There is a bit of unintentional humor - when, in the present story, Deng tells Americans that he's from Sudan, but not Darfur, they quickly lose interest, because Americans only care about the foreign trouble spots that are hip to care about. Dumb, trendy Americans! But the real joke, of course, is that concurrent with the Sudanese civil war was/is the one in the Congo, which dwarfs the Sudanese conflict in horror, body count, and anything else you can think of. But Eggers, along with the rest of the world, doesn't care, because it's messy and complicated, whereas in Sudan you have Good Guys and Bad Guys. Much easier to understand - and much easier to sell books about.
All that having been said, Eggers is a genius; just not a literary genius. He is a genius for pulling the ultimate bait and switch: take someone else's story and then become the hero of it. Because that is who the hero is here, Dave Eggers, even though he doesn't appear once in the actual plot. After all, young Valentino's story would have remained untold - if it were not for the Deus Ex Maquina of Dave Eggers, who tells it like no one else can. Remember Eggers' first book, "A Staggering Work of Heartbreaking Genius?" That title wasn't cutesy and ironic, it was literal. That's what Eggers wanted to write, and now he's given you one. So what if the heartbreak is someone else's?
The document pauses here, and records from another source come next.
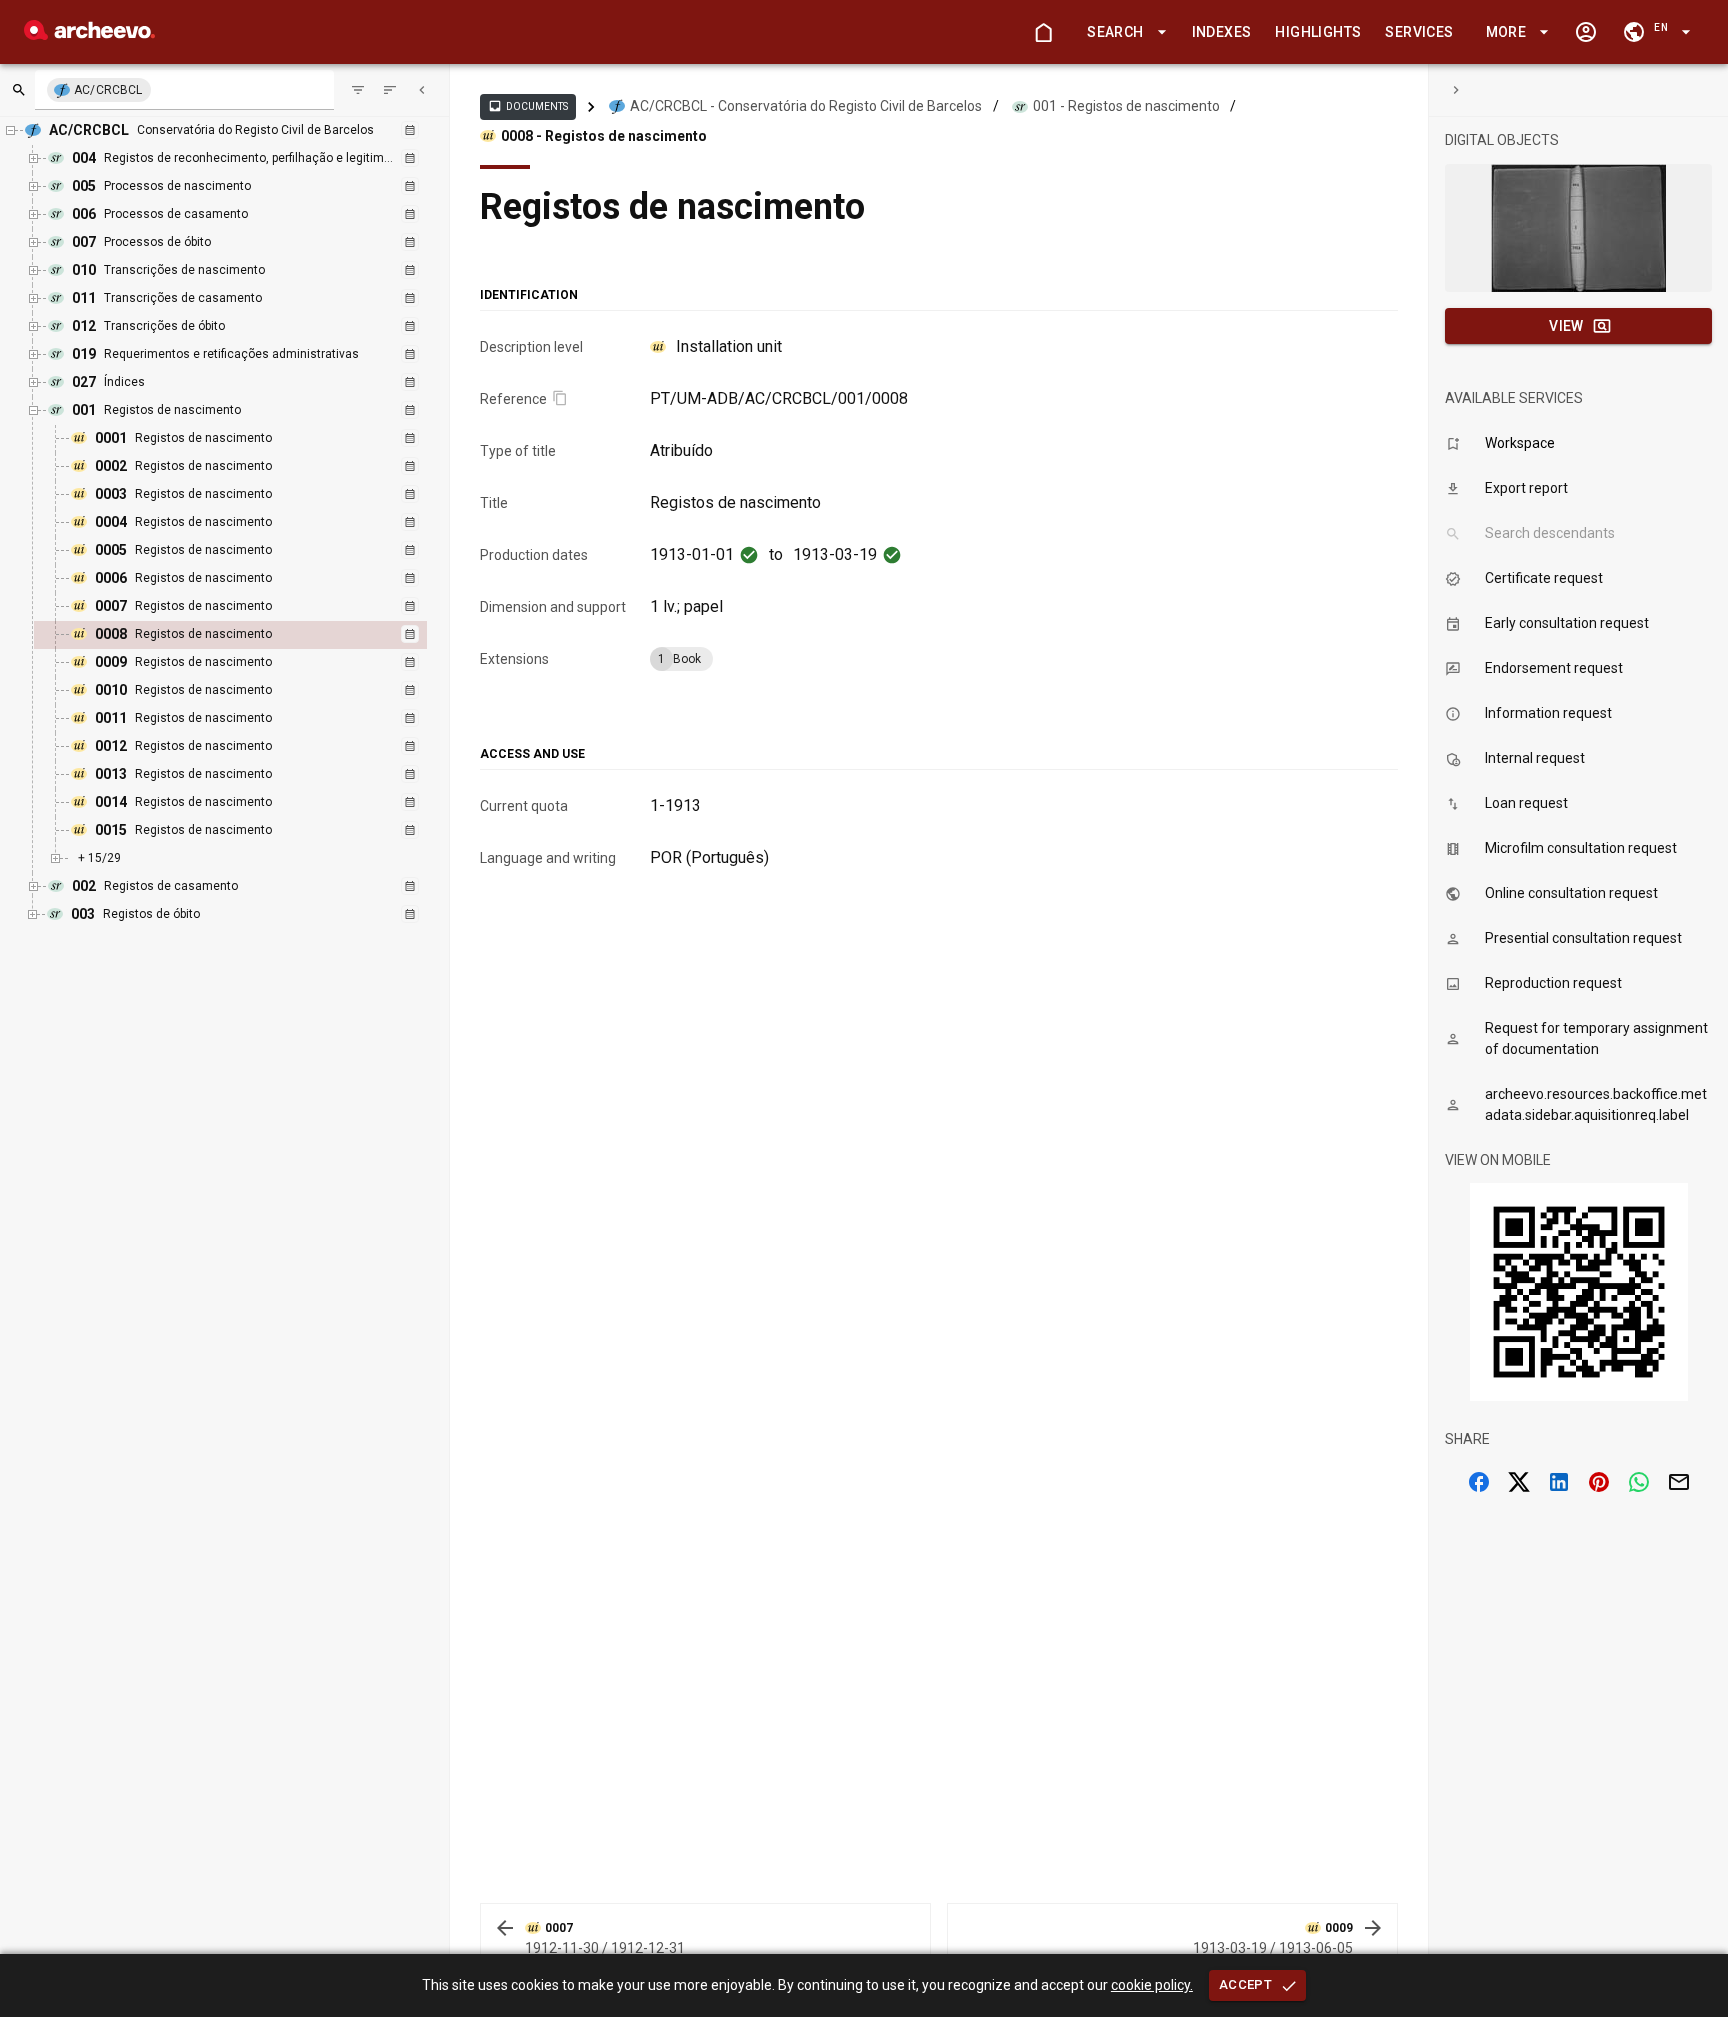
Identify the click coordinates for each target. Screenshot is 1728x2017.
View (1566, 326)
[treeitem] (252, 635)
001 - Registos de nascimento (1126, 106)
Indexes (1222, 32)
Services (1419, 32)
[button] (1123, 32)
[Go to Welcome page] (1043, 32)
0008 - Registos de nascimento (604, 136)
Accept (1245, 1984)
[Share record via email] (1679, 1482)
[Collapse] (422, 90)
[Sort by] (358, 90)
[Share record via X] (1519, 1482)
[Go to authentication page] (1586, 32)
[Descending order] (390, 90)
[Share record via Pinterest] (1599, 1482)
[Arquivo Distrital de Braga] (89, 34)
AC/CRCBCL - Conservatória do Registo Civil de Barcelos (806, 106)
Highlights (1318, 32)
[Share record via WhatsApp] (1639, 1482)
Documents (528, 106)
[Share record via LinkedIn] (1559, 1482)
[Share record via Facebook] (1479, 1482)
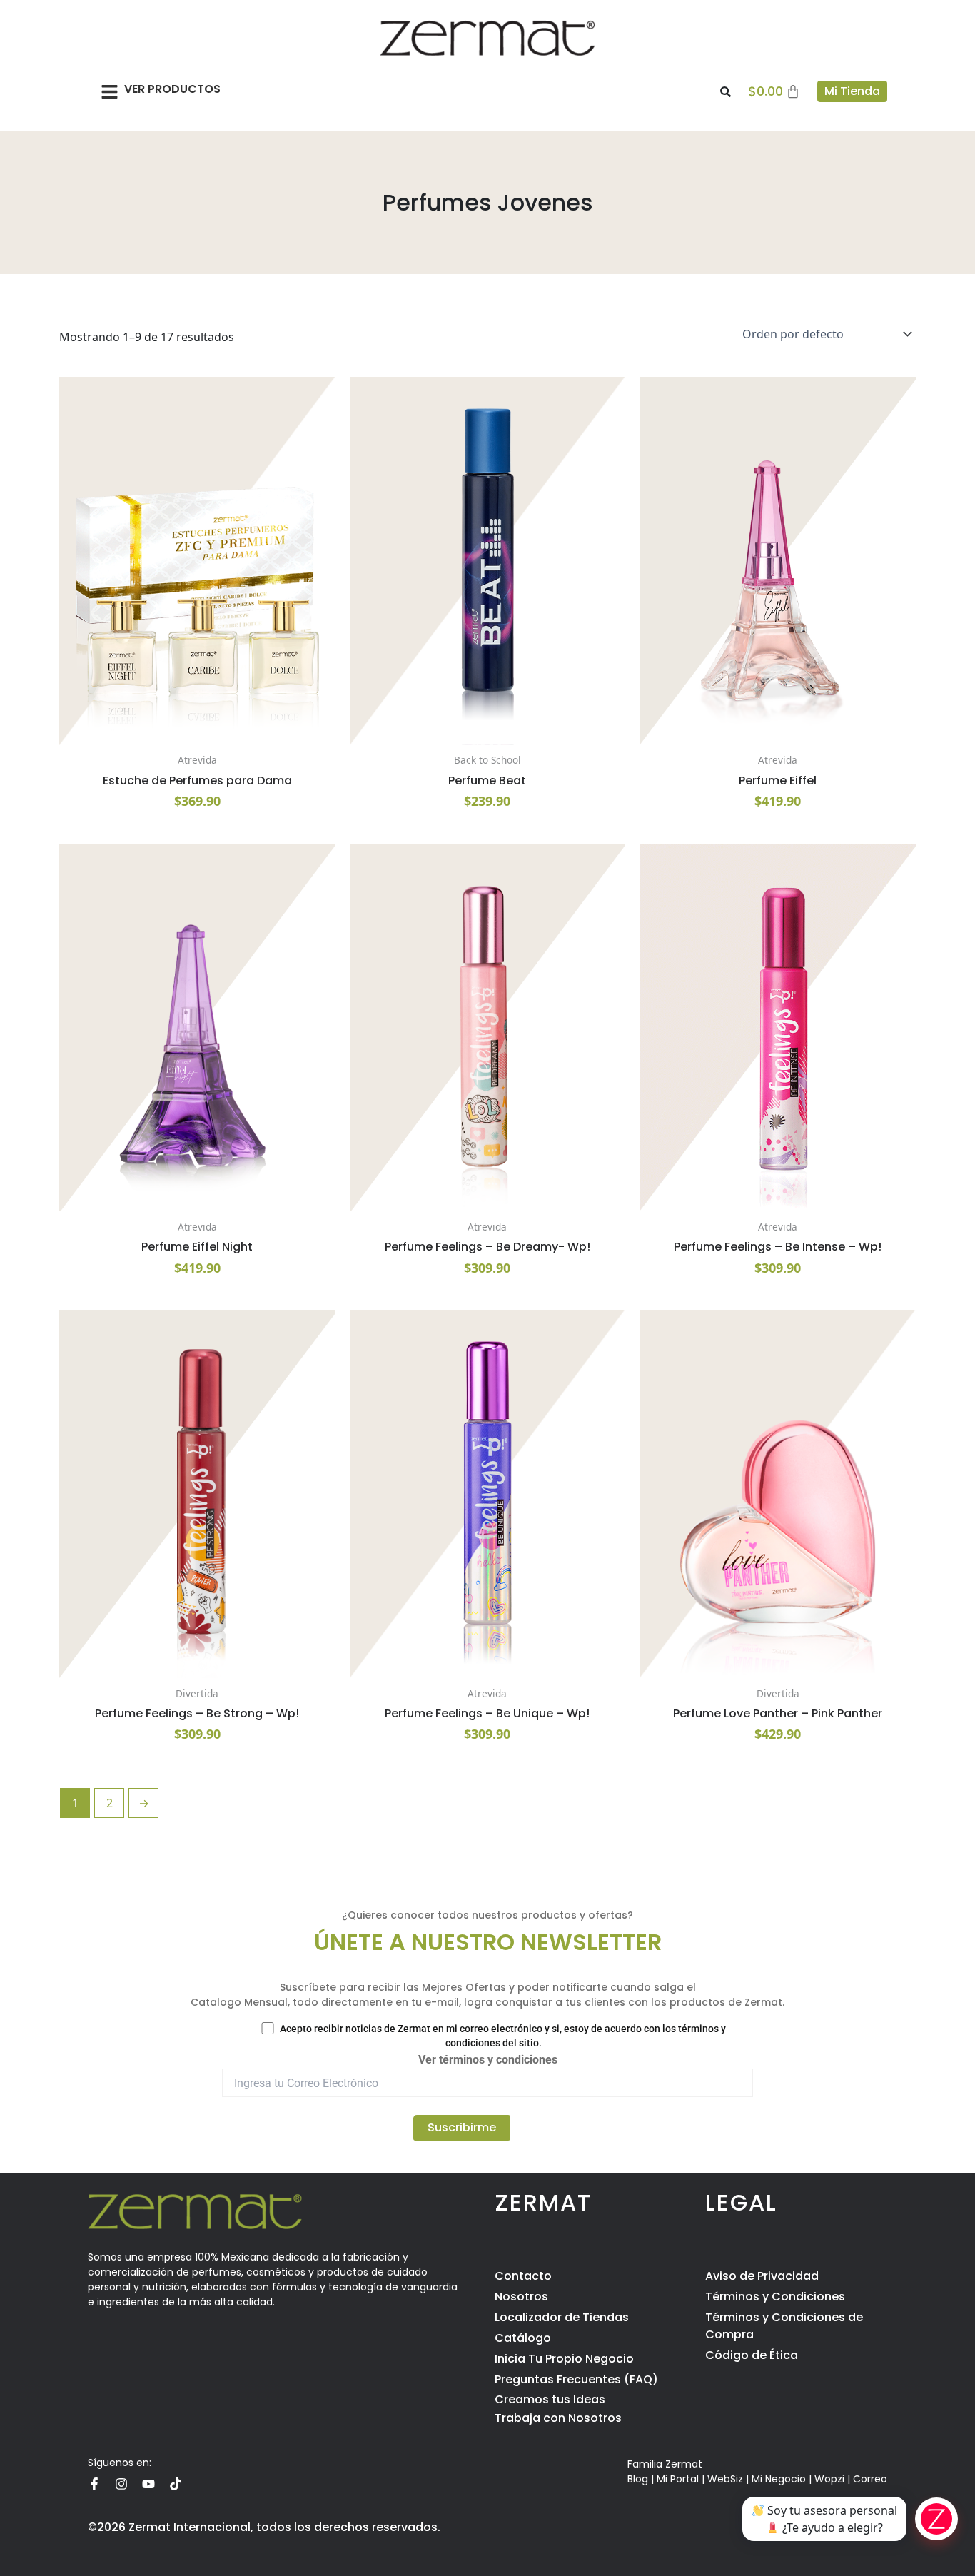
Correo (870, 2479)
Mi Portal (678, 2479)
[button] (109, 91)
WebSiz (725, 2479)
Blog (637, 2479)
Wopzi (829, 2479)
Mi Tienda (852, 91)
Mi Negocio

If you think I'm being too harsh, then ask yourself this: why didn't Eggers just write a nonfiction book, or a straight up biography of Deng? At points, I'm tempted to think that it's because he couldn't be bothered to do some basic research (i.e., the repeated references to "Darfurians"; "Darfur" means "The Land of the Fur," the Fur being the people that live there, so this is sort of like referring to Polish people as "The People From The Land of the Polish." Also, the 1997 death of Princess Diana for some reason seems to come in the plot well after the 1998 African embassy bombings). The answer is that Eggers needs to hide behind someone else's genuine suffering, because that defuses any criticism of his own lifeless, droning prose. Insult Eggers, and you're insulting the sanctity of the Sudanese Lost Boys' pain and suffering. Point out the platitudes that Eggers shovels out in lieu of the real questions, which generally do not have easy answers or any answers at all, and you're heartless and callow. It's not a hard shell game that Eggers plays here - but there is none better at it than him.